Getting Out the Vote From the County Jail
Connecting state and local government leaders
In many states, people held without a felony conviction are eligible to vote—but confusion, fear, and a long list of logistical complications often stand in their way.
When Meggen Massey learned that she would be able to vote in the 2016 presidential election, she was “ecstatic.”
She had always thought of herself as a voter, but when she arrived in jail in Los Angeles County with an arson charge, some of her fellow detainees told her that she had lost that right. “I was devastated,” Massey remembered. “I was like, ‘Oh my god, I’m never going to be able to vote again.’”

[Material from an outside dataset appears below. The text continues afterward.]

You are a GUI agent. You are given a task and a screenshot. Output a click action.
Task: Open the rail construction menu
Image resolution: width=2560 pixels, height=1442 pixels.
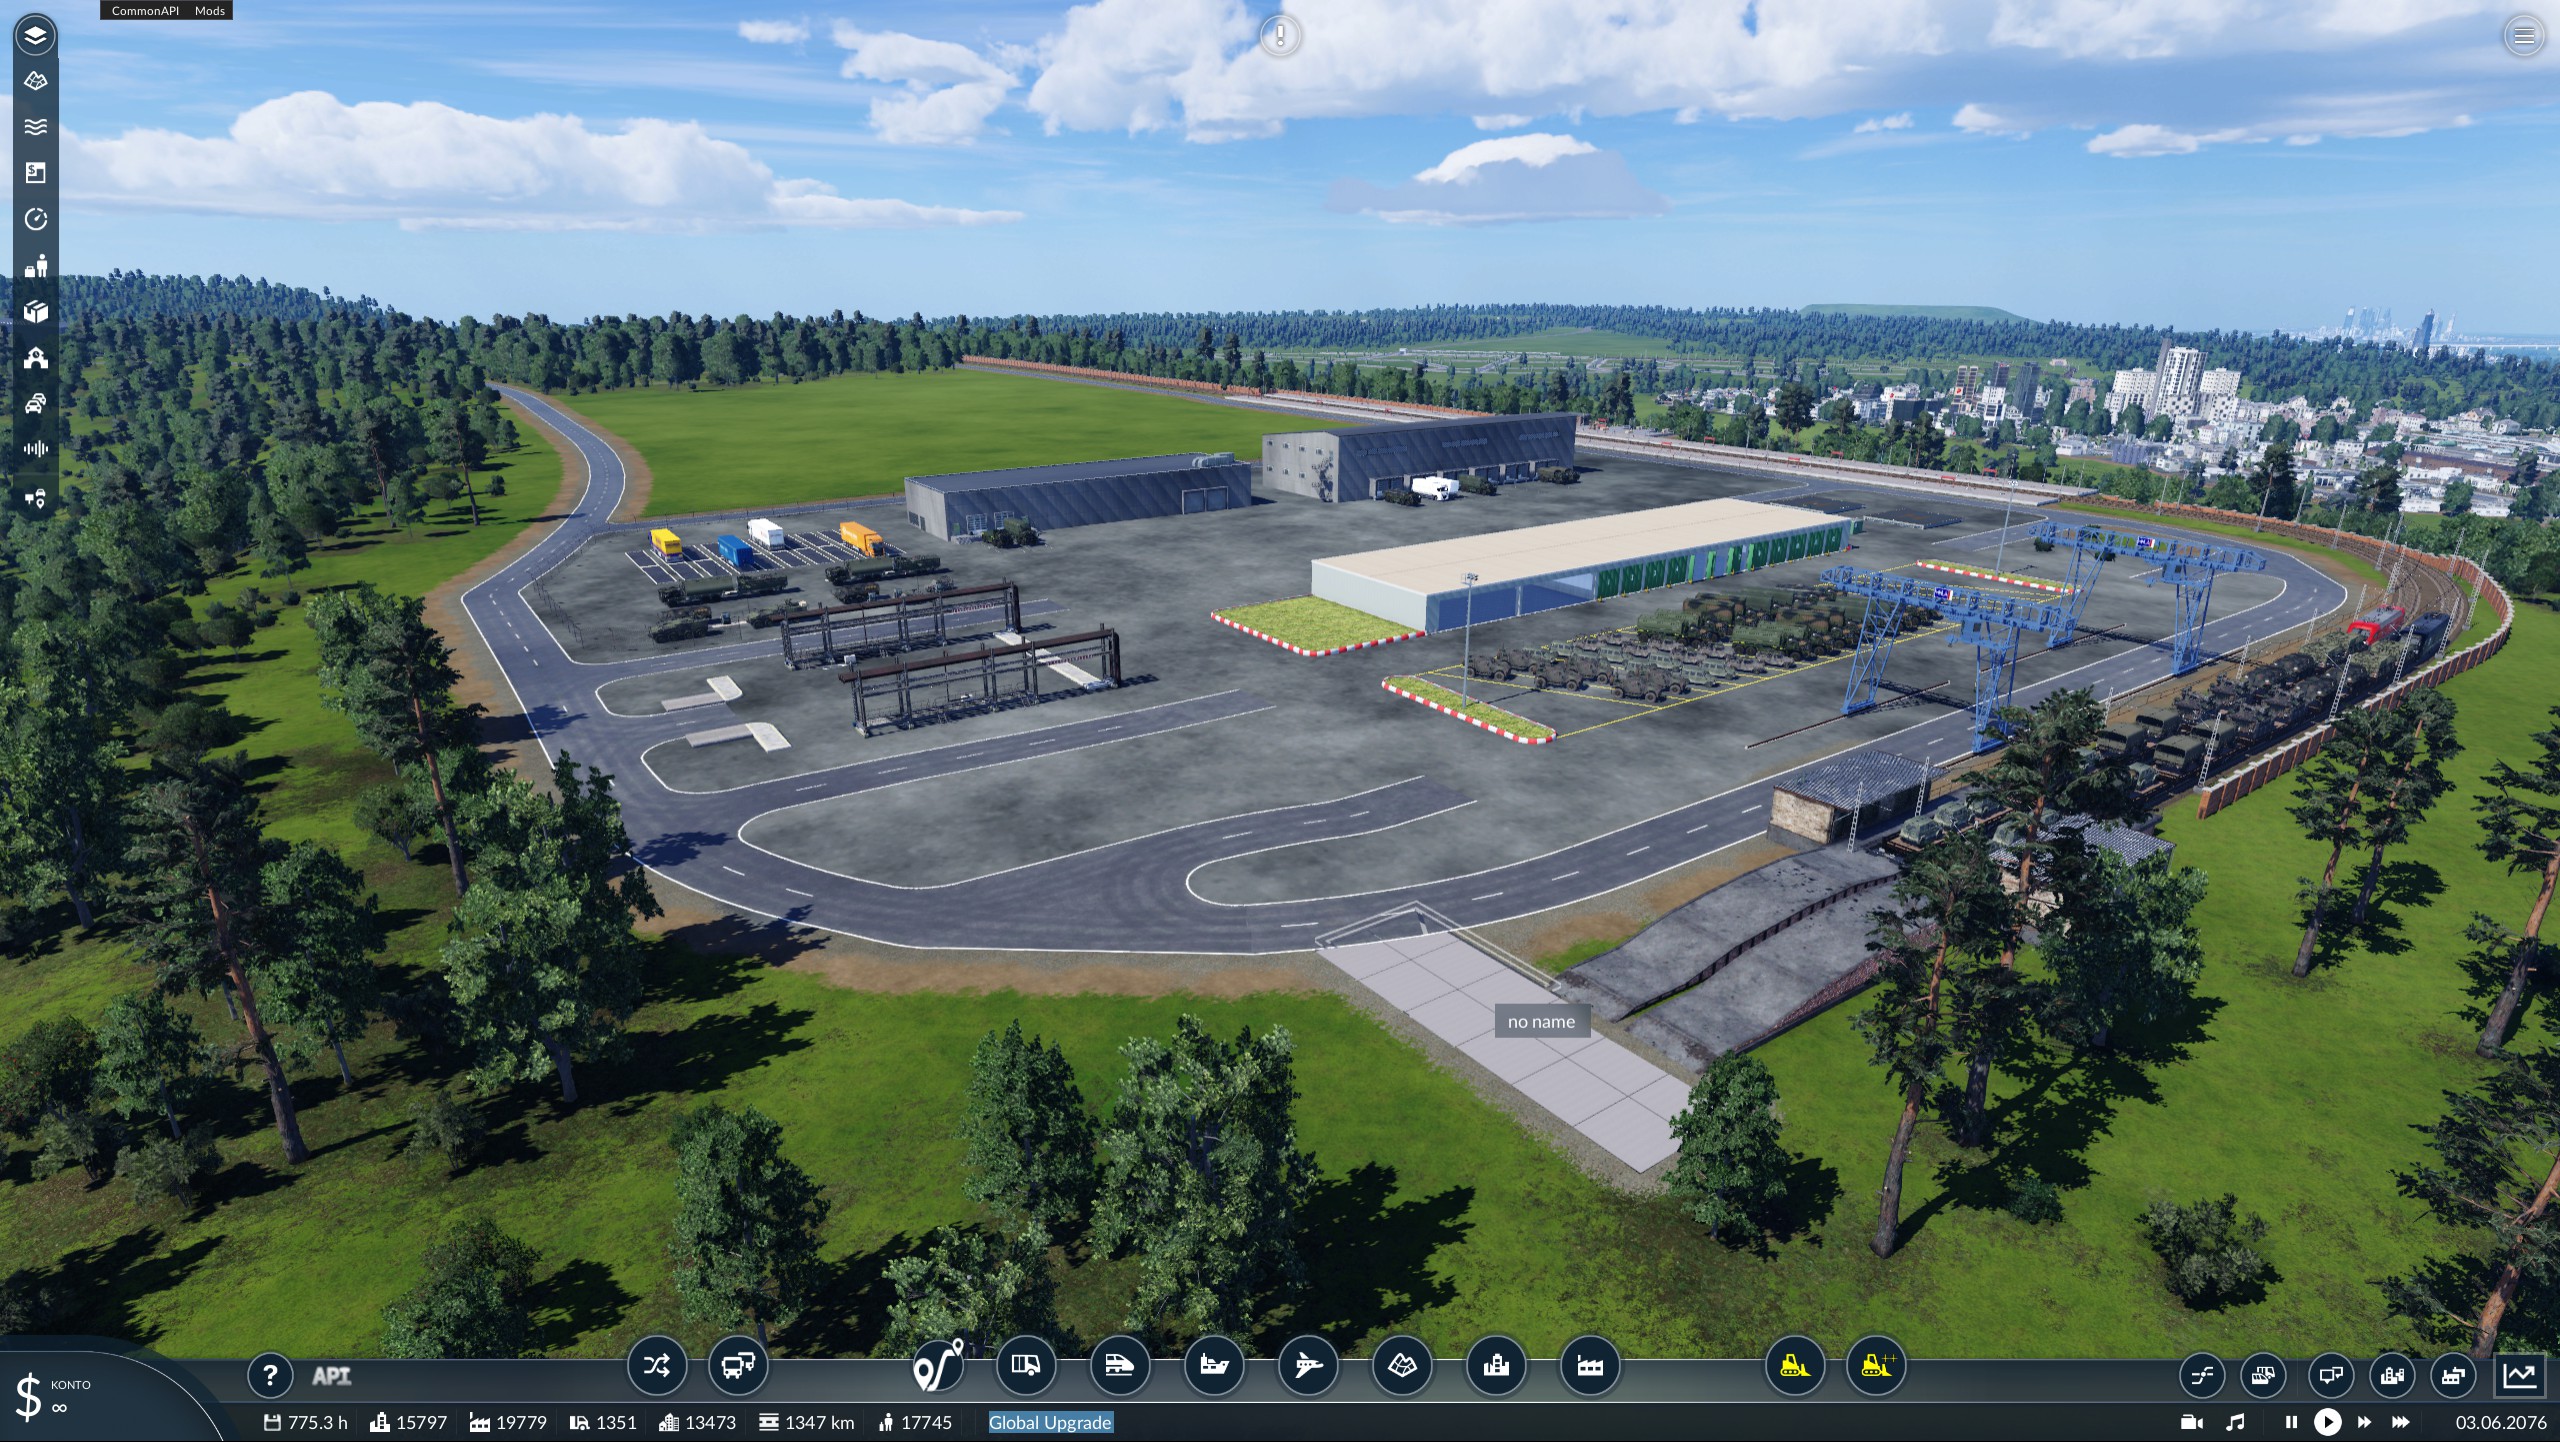[1119, 1365]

But that turned out to be wrong. With the help of Susan Burton, the founder of the women’s-reentry program A New Way of Life, and a group of voter-registration volunteers, Massey was able to request and cast a vote by mail ballot.
It’s reasonably common knowledge that most states prohibit people incarcerated for a felony conviction from voting. Twenty-two states also bar people on parole and/or probation, and 12 impose various sanctions that continue post-sentence.
But those restrictions rarely apply to people held in jails, who are usually either awaiting trial or serving time for misdemeanor offenses. Legally, detainees like Massey, who filled out her ballot before she was convicted and sentenced, are still eligible to vote; but practically, confusion, fear, and a long list of logistical complications often stand in their way.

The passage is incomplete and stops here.